The Duke and Duchess of Sussex have paid back £2.4 million for the renovations to their Frogmore Cottage home, it has been confirmed.
The Duke has now paid the money from the couple’s private income to the Sovereign Grant fund, the Telegraph has learned, as they sever a further tie with Britain's public purse.
The sum, used to convert the Windsor cottage into a family home for the Sussexes, has been a particular bone of contention, with critics calling for it to be returned to the British taxpayer now that Prince Harry and Meghan have left Royal duties behind for “financial independence” in America.
They were last week revealed to have signed multi-year Netflix production deal, estimated to be worth many millions of dollars, and have bought a £11 million home in Santa Barbara with a £7.5m mortgage.
A spokesman for the Duke and Duchess of Sussex said: “A contribution has been made to the Sovereign Grant by The Duke of Sussex.
"This contribution as originally offered by Prince Harry has fully covered the necessary renovation costs of Frogmore Cottage, a property of Her Majesty The Queen, and will remain the UK residence of the Duke and his family.”
The Sussexes have been particularly concerned with removing what they see as unjustified "public interest" in their new lives from the British media.
Until now, they had begun the process of paying back the £2.4 million at a rate of £18,000 a month - meaning it would have taken them 11 years to repay the British taxpayer - in a deal heavily criticised by those who felt they could afford to do it sooner.
They are understood to be keeping Frogmore Cottage as their UK base, intending to make use of it throughout the year for working visits once the restrictions of the Covid-19 pandemic ease.
The cottage is still owned by the Crown Estate, with the “Sandringham settlement” in January seeing them continue to pay rent on it.
A source close to the Sussexes separately confirmed that they are no longer receiving financial support from The Prince of Wales, from either the Duchy of Cornwall or his private income.

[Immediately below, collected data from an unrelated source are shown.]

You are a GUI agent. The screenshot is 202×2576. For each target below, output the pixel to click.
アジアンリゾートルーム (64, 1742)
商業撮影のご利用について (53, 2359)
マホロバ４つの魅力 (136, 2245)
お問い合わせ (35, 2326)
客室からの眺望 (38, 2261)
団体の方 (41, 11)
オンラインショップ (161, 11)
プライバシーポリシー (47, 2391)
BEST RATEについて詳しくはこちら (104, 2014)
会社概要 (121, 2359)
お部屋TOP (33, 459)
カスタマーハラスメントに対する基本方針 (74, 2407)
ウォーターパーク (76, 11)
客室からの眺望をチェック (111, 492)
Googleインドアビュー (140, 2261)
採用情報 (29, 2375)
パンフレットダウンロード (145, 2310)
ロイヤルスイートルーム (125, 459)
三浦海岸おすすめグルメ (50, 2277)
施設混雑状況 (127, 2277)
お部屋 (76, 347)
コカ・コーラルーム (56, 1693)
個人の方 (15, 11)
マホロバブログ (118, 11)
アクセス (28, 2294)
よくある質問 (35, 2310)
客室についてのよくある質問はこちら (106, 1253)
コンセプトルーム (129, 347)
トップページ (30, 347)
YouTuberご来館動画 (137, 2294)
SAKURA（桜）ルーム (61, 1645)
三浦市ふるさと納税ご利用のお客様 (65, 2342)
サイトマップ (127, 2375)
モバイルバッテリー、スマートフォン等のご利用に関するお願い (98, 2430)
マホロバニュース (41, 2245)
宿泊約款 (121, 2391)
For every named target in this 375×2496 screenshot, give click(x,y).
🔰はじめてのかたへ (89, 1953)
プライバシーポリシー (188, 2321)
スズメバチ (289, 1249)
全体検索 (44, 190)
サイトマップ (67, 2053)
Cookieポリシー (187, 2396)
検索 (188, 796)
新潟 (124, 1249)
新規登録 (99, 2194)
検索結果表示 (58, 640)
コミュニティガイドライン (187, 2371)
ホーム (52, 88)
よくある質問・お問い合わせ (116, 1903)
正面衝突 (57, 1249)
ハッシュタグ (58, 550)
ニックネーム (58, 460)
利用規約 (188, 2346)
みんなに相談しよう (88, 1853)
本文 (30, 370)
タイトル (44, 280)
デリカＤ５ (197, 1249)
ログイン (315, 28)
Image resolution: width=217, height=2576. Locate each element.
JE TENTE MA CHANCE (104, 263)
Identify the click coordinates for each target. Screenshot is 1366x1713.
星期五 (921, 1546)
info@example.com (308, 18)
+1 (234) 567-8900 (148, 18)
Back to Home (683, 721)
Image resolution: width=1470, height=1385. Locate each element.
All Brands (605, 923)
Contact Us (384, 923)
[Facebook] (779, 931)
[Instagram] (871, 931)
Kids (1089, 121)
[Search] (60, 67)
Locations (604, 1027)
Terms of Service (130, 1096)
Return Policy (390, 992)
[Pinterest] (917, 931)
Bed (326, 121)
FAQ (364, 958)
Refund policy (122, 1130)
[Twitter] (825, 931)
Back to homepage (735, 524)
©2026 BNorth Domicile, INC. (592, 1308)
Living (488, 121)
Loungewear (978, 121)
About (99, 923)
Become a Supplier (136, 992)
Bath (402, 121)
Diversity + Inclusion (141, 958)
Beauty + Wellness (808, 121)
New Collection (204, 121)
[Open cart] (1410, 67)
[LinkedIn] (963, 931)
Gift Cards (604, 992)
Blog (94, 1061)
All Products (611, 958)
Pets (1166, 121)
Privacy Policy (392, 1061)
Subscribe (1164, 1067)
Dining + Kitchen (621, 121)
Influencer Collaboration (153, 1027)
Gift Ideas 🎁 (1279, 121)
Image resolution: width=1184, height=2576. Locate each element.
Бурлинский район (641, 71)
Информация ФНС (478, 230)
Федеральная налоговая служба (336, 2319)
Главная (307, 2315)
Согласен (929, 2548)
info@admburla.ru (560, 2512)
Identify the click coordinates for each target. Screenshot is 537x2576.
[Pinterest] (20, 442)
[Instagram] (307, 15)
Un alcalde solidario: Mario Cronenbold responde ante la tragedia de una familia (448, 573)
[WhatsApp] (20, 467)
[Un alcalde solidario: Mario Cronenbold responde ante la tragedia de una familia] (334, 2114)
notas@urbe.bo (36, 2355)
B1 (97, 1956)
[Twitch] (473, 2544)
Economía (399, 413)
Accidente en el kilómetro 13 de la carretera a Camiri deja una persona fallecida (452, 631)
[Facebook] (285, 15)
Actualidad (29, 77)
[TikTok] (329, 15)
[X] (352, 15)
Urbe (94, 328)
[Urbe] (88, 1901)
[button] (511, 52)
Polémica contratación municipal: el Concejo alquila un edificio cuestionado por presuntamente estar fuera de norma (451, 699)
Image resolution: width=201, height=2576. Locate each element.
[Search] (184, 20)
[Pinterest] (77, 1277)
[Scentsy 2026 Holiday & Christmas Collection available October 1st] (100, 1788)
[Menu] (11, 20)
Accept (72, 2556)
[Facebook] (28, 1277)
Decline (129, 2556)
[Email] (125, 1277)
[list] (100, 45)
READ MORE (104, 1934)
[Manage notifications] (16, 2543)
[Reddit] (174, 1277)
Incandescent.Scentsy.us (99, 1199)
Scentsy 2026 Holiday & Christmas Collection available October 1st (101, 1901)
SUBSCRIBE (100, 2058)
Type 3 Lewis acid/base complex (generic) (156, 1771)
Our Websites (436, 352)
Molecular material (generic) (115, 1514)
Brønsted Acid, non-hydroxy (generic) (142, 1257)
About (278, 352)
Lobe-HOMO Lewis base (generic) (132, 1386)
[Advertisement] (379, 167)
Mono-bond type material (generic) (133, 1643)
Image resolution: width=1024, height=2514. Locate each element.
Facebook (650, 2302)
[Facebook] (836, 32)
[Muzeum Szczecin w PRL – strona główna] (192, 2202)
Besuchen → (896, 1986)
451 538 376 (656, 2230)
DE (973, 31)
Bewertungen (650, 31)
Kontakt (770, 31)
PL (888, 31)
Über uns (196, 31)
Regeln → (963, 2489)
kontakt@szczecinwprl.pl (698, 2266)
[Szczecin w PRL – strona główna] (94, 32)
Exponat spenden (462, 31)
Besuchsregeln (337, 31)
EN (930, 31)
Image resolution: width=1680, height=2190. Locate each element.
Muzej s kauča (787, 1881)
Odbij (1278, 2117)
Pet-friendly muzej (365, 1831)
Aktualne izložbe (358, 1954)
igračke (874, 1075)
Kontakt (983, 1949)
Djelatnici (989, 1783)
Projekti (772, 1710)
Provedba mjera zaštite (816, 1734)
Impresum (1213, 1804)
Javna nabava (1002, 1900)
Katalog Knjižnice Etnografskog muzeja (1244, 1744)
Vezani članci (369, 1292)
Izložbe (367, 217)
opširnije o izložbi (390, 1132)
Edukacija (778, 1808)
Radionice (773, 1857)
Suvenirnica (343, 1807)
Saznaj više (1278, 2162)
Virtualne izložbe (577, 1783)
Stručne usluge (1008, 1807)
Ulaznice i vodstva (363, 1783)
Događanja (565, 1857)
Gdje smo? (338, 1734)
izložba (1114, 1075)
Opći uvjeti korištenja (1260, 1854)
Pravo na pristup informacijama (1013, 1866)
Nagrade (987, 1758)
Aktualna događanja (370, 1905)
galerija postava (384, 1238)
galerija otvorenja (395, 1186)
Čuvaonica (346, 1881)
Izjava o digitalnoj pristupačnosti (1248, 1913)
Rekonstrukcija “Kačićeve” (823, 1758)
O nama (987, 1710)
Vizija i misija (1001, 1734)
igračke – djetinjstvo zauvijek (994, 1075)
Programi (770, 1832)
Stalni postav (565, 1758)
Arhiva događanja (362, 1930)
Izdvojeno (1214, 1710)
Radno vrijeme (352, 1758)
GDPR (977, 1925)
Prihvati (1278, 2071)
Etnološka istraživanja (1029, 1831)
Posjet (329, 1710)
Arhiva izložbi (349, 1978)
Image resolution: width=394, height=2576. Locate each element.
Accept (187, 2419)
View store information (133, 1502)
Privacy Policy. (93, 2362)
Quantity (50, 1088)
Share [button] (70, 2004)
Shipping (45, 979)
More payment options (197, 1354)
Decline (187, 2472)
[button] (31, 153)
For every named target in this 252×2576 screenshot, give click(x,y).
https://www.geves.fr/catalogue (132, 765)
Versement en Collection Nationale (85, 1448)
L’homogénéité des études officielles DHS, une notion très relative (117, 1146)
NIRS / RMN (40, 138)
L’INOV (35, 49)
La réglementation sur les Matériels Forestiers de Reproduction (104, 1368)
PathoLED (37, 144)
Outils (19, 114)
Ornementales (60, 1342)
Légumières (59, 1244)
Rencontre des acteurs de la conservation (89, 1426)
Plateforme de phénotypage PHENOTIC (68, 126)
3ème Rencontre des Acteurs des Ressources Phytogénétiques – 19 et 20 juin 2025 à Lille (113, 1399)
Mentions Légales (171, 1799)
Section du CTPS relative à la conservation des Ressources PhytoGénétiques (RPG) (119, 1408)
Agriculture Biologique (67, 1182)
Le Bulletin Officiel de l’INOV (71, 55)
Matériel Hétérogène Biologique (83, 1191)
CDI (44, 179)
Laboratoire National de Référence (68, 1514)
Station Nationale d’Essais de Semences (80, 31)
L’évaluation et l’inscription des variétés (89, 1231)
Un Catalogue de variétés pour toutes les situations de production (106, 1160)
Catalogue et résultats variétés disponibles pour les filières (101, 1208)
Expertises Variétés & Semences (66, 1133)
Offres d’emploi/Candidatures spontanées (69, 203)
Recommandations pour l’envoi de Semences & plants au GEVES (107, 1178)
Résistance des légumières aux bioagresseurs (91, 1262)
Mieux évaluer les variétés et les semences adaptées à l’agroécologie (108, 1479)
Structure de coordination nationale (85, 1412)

The move to pay off the Frogmore Cottage money is part of Prince Harry and Meghan’s mission to remove the public interest in their new lives.
In recent months, they have moved to emphasise their lack of reliance on British taxpayers funds, first taking over the funding of their own security and now paying back the Sovereign Grant.
In a statement in January, they confirmed their wish to “live a more independent life as a family, by removing the supposed ‘public interest’ justification for media intrusion into their lives”.
Confirmation of the £2.4m payment comes after significant pressure following news of their Netflix deal.
Speaking this weekend, Sir Geoffrey Clifton-Brown, deputy chair of parliament's public accounts committee, told the Telegraph: "Clearly anyone who has borrowed taxpayers' cash needs to pay it back as quickly as possible. £2.4 million is a lot and even if you paid back £250,000 a year it would still take a decade."
Bim Afolami, a former member of the committee, which scrutinises public spending, agreed, saying: "If the Royal family wants to subsidise Harry and Meghan that's fine but the state should not pay for that. They need to pay the money back now."
Situated in front of a lake and Frogmore House, where Prince Harry and Meghan hosted their wedding reception in May 2018, the Grade-II five-bedroom property was remodelled before the couple moved there in April 2019.